Here is my social sphere, me and my cat, along with a mind that teases and taunts. I write about life, people, and other oddball things. You see, I tried my hand at being a professional coach. I did alright... but that's about all. Where I thrived during that time was creating interesting articles for my so-called target audience. And, I just 'put it out there.'
You see, a very sound theory exists that suggests that you put something out there, the people that really need to read it will see it. You just do what you do.
Then comes all this SEO stuff, and the people that want to utilize all the tricks of the trade to get their sites spidered, their content indexed, and build valuable links. Well, I didn't create the algorithms now did I?
So what's a little ole me to do?
I being doing what I'm hearing must be done. I open a few accounts online, I Digg my articles, I Fave them, Yahoo, Google, etc. and ya... I promote my stuff. Then I learn that I'm a bad boy for doing this and that people will vote me down and bury my links because I'm only submitting my stuff.
Social Networking, as you've suggested in what you've written, is a way for us to keep up with other people's happenings.
So what? Now I have to take meagre time out of my day. Another lament implied by what you've written is that we have so little precious time for socializing. But take a look at all the tactics I have to employ, and all the extra work I have to do, just so I don't look like a twat to people for submitting my own stuff. Not only that, I hear that our links get penalized in our social media profiles, and possibly even deleted by the social network site admins and some even ban IPs from future bookmarking.
So what are you really interested in?
From what I'm gleaning from the tactics and strategies is not that anyone is interested in me, but rather, they're interested in having me do their hunting and fishing for them too.
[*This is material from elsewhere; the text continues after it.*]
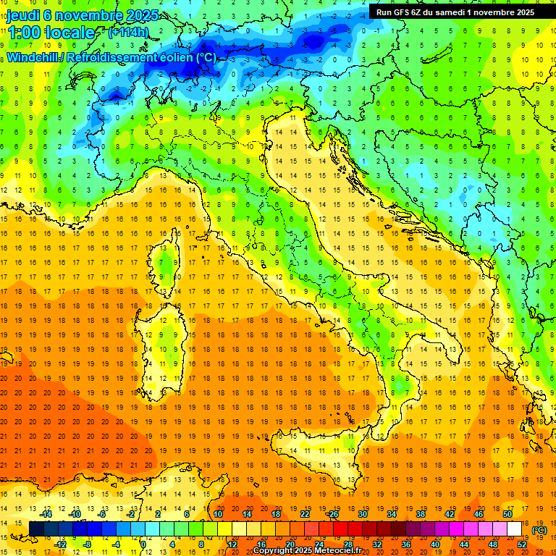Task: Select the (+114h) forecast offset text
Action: pos(129,32)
Rather than simply share what I'm doing, creating, publishing, reading, producing and posting this information to my social media profiles across all those social media sites - another time consuming task when doing it ethically - I have to hunt out other content for you to sift through. This makes no sense to me, particularly since we're social networking.
The logic here is full of holes as far as I see it.
I create a social media profile to share my world with you.
My world consists of my blog(s), my day job, my passion, my poetry, and a few other things that happen along occasionally.
Naturally, I will post these bits and pieces to my social media profiles, whether they are social bookmarking sites, or whether they are social interaction sites.
People who find what I produce interesting now have the opportunity to follow and link to me.
The purpose of all this is simple: I can post a blog article in one location and create more paths to it, rather than have to copy and paste that article to a variety of other sites, article sites, blogs, and such to expand my reach. We're saving a bit of bandwidth maybe, maybe not, but we all know that duplicate content waters down the good stuff. And all those blog communities and discussion boards where we'd often be invited to post good stuff, often became black-holes that sucked even more time from our grasp.
As social media took off, we discovered a new way, an easier way to extend our reach and share our stuff. So when did it become a bad idea to share our own creative stuff, whether it be blogs, articles, photographs, or sites?
I'll tell you what I believe.
I believe the real culprits are the SEO types out there who need to muddy the waters for their tactics to remain effective. Keep the masses off balance, flood the gates, change the landscape, create controversy, and get more people doing unusual things based upon what they hear, rather than upon what they would naturally do.
What would I naturally do?
I'd naturally post my stuff. I'd naturally post good quality links, sites, projects... whether it is stuff I stumbled upon, or stuff I'm working on, or people I've met along the way. I think everyone would benefit in the end, instead of being penalized for being who we are.
Dare I share a link?
Hey what has happened in a year? Is it time for an update? is this more and moe of what Google is doing with all the ability they are coming up with for sharing documents and now even Google sites?